The Florida Bar has released the first draft of a proposed ethics opinion on the “ethical propriety of offering or advising a criminal defendant to accept a plea offer in which the criminal defendant waives past or future ineffective assistance of counsel and prosecutorial misconduct,” which means that in the future Clearwater Criminal Defense Attorneys and prosecutors must not offer nor recommend accepting pleas with that language embedded. To do so will in the future be deemed improper and unethical in St. Petersburg, Largo & Tampa Bay, Florida. But what about all the changes of pleas that have been accepted in Florida Federal and State Court systems which routinely contain provisions which the Florida Bar finds ethically repugnant?

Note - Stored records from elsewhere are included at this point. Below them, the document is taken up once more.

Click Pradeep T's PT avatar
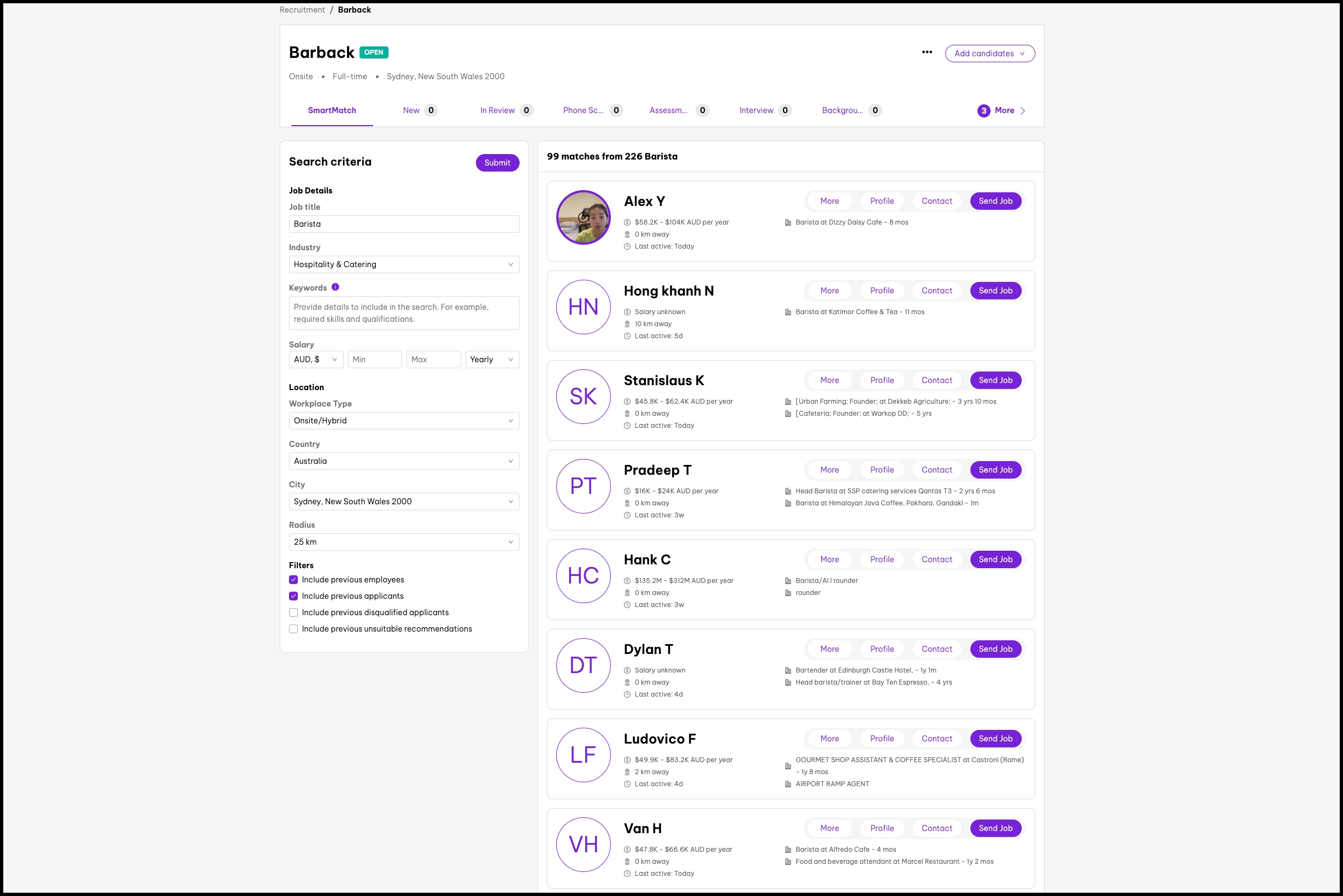The image size is (1343, 896). pos(583,486)
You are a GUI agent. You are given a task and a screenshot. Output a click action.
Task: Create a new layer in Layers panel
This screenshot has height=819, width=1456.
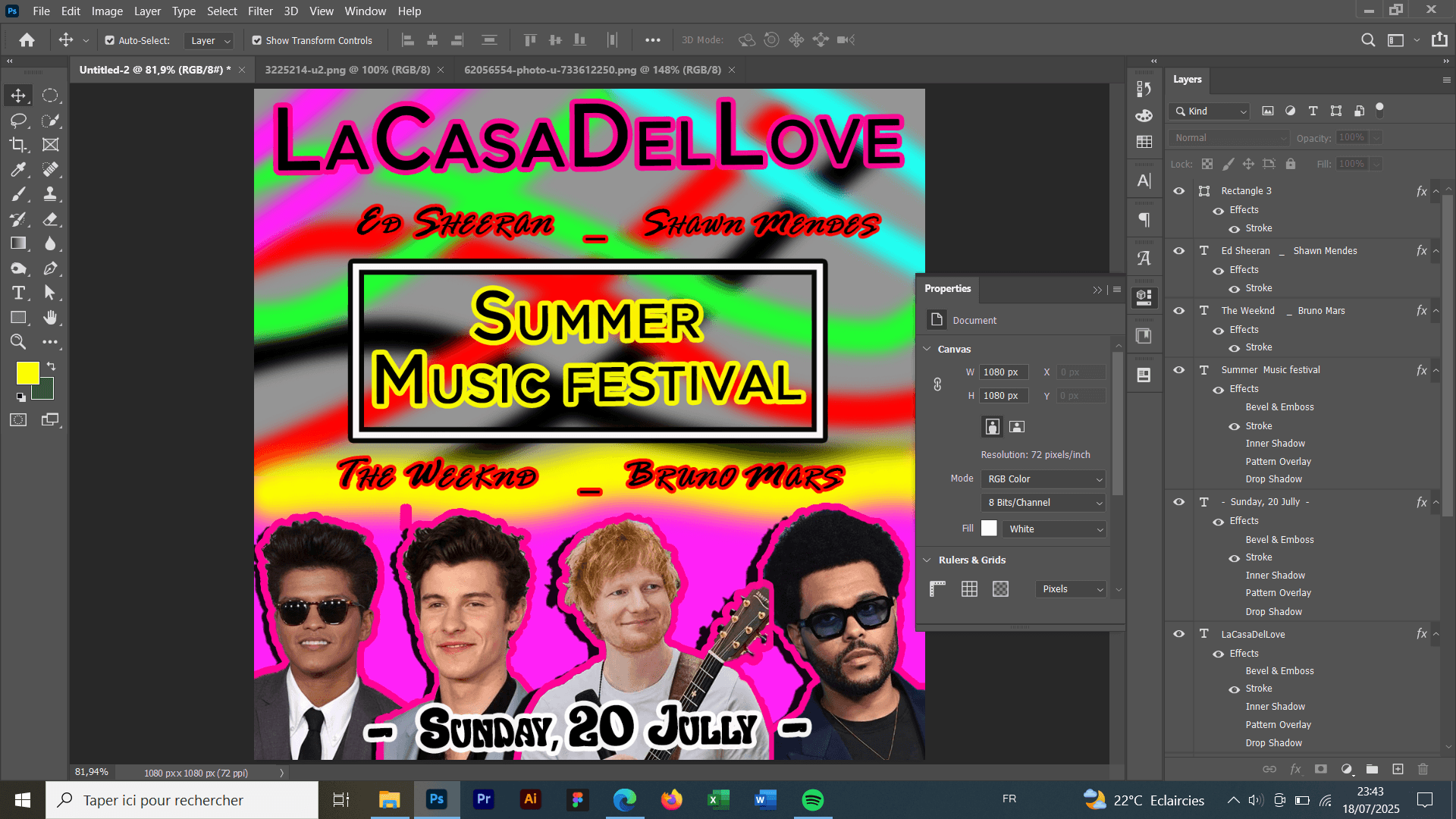pyautogui.click(x=1398, y=769)
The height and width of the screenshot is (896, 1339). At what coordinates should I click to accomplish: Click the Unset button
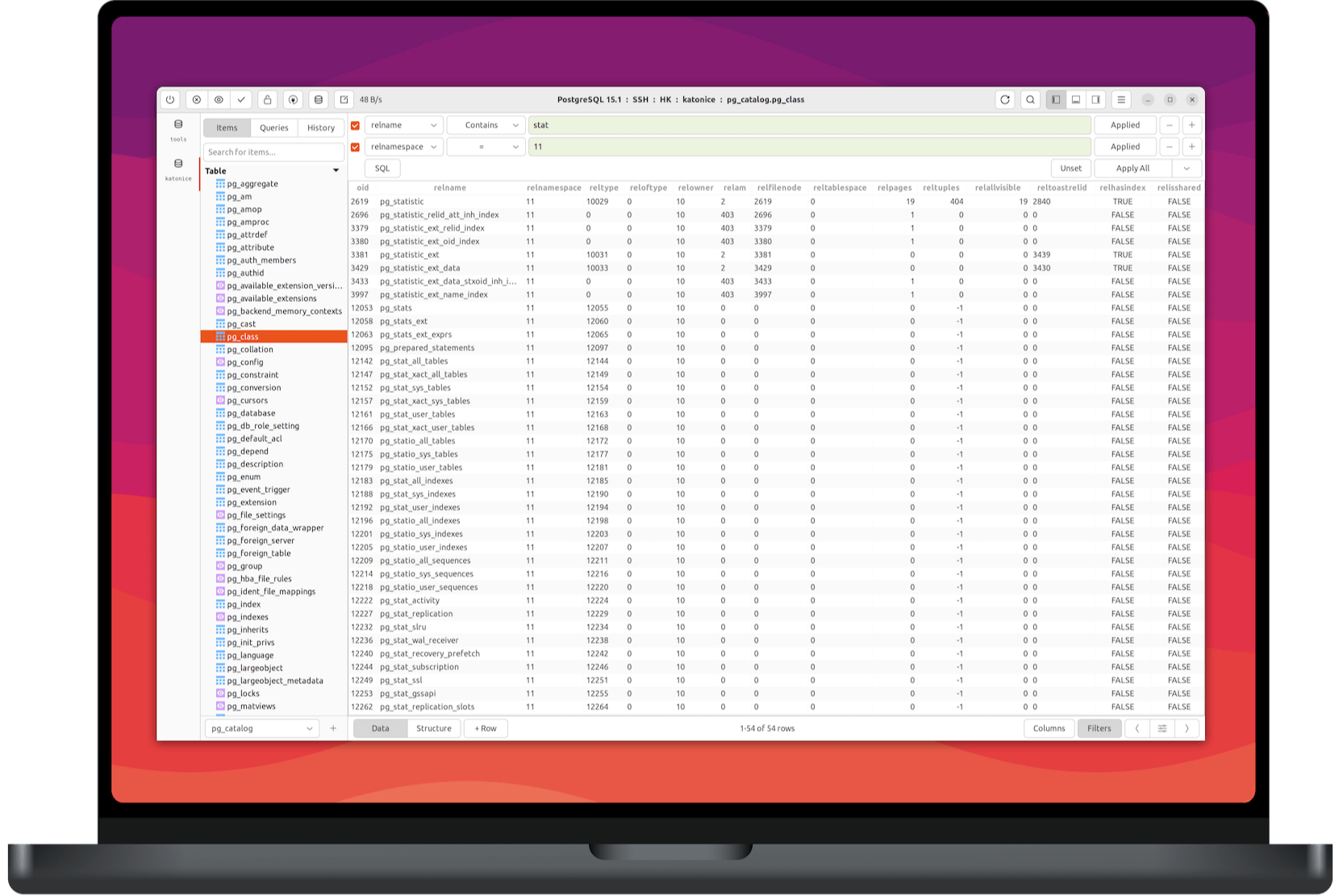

Clearly Defendants can sign plea agreements even when innocent. But based on the new Florida Bar Ethics Committee draft opinion plea agreements that impede a Defendant’s right to attack the plea based on ineffective assistance of counsel or prosecutorial misconduct will no longer be binding. Florida appeals courts will need to determine if Defendants should be allowed to abrogate signed agreements which contain the offensive ethical provisions. Possibly so, as the Florida Bar decision would suggest that any attorney who allowed his client to sign such an agreement has committed an unethical act, an act which would appear at first blush to be a fine example of ineffective assistance of counsel. On an even broader scale every Tampa Federal Criminal Lawyer knows that signing a plea agreement in the Middle District of Florida in Tampa entails a suspect waiver of appeal provision, one that the Florida Bar finds deplorable.
Here is the portion of the Florida Bar Ethics Committee First Draft as to the ethical responsibilities of Defense Attorneys and Prosecutors:
|Vermeer, A Florida Plea Agreement?, 1670|
“… a criminal defense lawyer has a personal conflict of interest when advising a client regarding waiving the right to later collateral proceedings regarding ineffective assistance of counsel. The lawyer has a personal interest in not having the lawyer’s own representation of the client determined to be ineffective under constitutional standards. This conflict is not one that the client should be asked to waive as noted in the comment to Rule 4-1.7, which states: “when a disinterested lawyer would conclude that the client should not agree to the representation under the circumstances, the lawyer involved cannot properly ask for such agreement or provide representation on the basis of the client’s consent.” A disinterested lawyer would be unlikely to reach the conclusion that the criminal defense lawyer could give objective advice about that lawyer’s own performance.